Григория нашего повезли на тракторе. Ну что ж? Чем спасти его? Видно, убьют. Не будет у меня старшего сына. Места себе не найду. «Во ваших ребят где били, – один полицай говорит. – Как везли, возле этой березы постреляли». А тут получился приказ: в плен брать. Привезли их у Брянск, погрузили в вагоны, везут кто знай куда. Председатель и говорит: «Давай спрыгнем, как откроют. Лучше убьемся, чем в плен». А их взяли и разлучили.
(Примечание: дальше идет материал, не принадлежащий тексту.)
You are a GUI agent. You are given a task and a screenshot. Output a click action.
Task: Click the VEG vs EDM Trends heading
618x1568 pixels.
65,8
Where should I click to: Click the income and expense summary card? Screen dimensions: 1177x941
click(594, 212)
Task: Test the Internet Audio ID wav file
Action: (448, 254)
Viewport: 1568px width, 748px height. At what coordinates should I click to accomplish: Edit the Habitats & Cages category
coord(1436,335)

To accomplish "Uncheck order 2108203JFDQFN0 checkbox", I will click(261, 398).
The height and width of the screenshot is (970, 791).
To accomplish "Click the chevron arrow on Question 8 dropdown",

Наш попал в Словакию.

– И не в Словакию, – сказал Иван.

– А куда?

– Да он знает! – махнул рукой Терентий Кузьмин.

– Сиди, Вань, ничего не помнишь. В Словакию! Нам земли не давали на него. Староста не давал. А кто выказал, десять годов отсидел и живет сейчас у нашей деревне, ряха во.

И вот, как десять лет назад, когда уезжал я отсюда совсем, сидим мы за столом и потихоньку пируем. Скоро ли я появлюсь у них еще или нет, мне неведомо: как-то гончее побежало время и для меня, а старики стали уж совсем ветхи – того и жди печальную телеграмму.

Днем я сходил в усадьбу за речку. В обширных владениях князя Юсупова – графа Сумарокова-Эльстона усадьба эта была одной из заброшенных, ее он никогда не посещал. Забытый, как говорится, богом и людьми (историей тоже), доживал князь Феликс Юсупов в Париже – наверное, последний из сего громкого российского рода. Некому на родине, по усадьбам его, было вспоминать о нем. Мы обитали здесь с Ольгой два года. Могучие дубы, кажется, нисколько не постарели и пышно золотились напротив наших окошек. Синюю дверь заколотили гвоздями, и там, где я спал, читал Плутарха и Ключевского, теперь бегали мыши, лежали какие-то разбитые ящики. Убожество этого жилища меня не раздражало в то время. Зимой стены «текли», пол был холодный, как лед. Прежде здесь размещалась конюшня, затем ее наспех перегородили, обмазали, но полов не настлали. Я и не жаловался. И сейчас я подумал, что в бедной молодости всему радуешься и благодарен за самое малое (за какой-нибудь вид на дубы из окна), а через годы добудешь себе «блага земные» и вскоре осознаешь, что они не прибавили счастья.